Hastings 19 Sep 2025 17:39 UTC
3 points
0
Do you have a realistic seeming story in mind?
- ryan_greenblatt 19 Sep 2025 18:05 UTC
  5 points
  5
  Parent
  Sure, several. E.g.:
  - USG cares a decent amount and leading AI companies are on board, so they try to buy several additional years to work on safety.
  - We scale to roughly top human expert level while ensuring control.
  - Over time, we lower the risk of scheming at this level of capability through a bunch of empirical experiments and new interventions developed using a bunch of AI labor.
  - We relax our control measures and increasingly work on making AIs generally very trustworthy, including on hard-to-check open ended tasks. We do a bunch of studies of this.
  - This ends up not being that hard due to somewhat favorable generalization.
  - We handoff to AIs and they align their successors and so on.
  What links here?
  - 4 Scenarios & 2 Modifiers: My Current AI-Progress Models by Thane Ruthenis (3 Oct 2025 21:33 UTC; 9 points)
  - habryka 19 Sep 2025 18:19 UTC
    16 points
    0
    Parent
    USG cares a decent amount and leading AI companies are on board, so they try to buy several additional years to work on safety.
    Your first paragraph is an example of “something that looks like coordination to not build ASI for quite a while”! “Several additional years” is definitely “quite a while”!
    I am not sure whether the other bullet lists are all supposed to take place within those few years, or whether you are expecting further cautious actions that slow things down.
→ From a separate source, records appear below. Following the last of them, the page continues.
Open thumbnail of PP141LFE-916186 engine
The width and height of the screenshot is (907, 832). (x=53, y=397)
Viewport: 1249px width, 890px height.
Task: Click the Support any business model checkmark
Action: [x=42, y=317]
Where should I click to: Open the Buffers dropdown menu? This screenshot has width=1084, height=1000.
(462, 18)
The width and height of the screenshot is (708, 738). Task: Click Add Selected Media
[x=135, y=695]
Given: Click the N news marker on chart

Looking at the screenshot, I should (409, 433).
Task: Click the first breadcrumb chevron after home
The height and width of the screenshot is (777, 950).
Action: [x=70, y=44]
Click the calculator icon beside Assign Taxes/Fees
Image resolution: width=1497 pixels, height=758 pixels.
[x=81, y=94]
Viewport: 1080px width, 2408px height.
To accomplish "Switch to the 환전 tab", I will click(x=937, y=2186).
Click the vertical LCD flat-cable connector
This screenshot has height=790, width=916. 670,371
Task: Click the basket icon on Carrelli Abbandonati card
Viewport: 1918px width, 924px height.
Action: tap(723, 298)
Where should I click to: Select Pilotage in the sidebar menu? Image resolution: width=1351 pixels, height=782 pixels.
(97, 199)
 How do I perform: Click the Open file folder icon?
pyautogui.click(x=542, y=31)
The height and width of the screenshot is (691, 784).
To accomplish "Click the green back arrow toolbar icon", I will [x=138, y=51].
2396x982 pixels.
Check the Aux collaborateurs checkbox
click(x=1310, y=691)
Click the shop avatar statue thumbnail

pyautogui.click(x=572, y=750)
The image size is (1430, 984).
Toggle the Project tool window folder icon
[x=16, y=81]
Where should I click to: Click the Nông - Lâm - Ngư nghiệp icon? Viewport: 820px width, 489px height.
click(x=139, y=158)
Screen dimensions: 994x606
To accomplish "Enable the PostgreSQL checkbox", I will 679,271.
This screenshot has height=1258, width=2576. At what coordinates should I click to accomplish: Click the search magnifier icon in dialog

It sounds like at least within the USG we are coordinating to not build ASI, and generally are successfully establishing going carefully and slowly.
    And then even after these bullet lists are over, my best guess is the AIs we “handed over” to would still decide to go quite slowly themselves, probably establishing some global coordination to go sufficiently slowly. My best guess is we also will have just wanted to do that earlier in collaboration with those AI systems.
    - ryan_greenblatt 20 Sep 2025 0:02 UTC
      5 points
      0
      Parent
      
      Your first paragraph is an example of “something that looks like coordination to not build ASI for quite a while”! “Several additional years” is definitely “quite a while”!
      
      Ok, if you count a several additional years as quite a while, then we’re probably closer to agreement.
      
      For this scenario, I was imagining all these actions happen within 2 years of lead time. In practice, we should keep trying to buy additional lead time prior to it making sense to handoff to AIs and the AIs we handoff to will probably want to try to buy lead time (especially if there are strategies which are easier post handoff, e.g. due to leveraging labor from more powerful systems).
      
      I’m unsure about the difficulty of buying different amounts of lead time and it seems like it might be harder to buy lead time than to ongoingly ensure the alignment of later AIs. Eventually, we have to do some kind of a handoff and I think it’s safer to do this handoff to AIs that aren’t substantially more capable than top human experts in general purpose qualitative capabilties (like I think you want to handoff at roughly the minimum level of capability where the AIs are clearly capable enough to dominate humans, including at conceptually tricky work).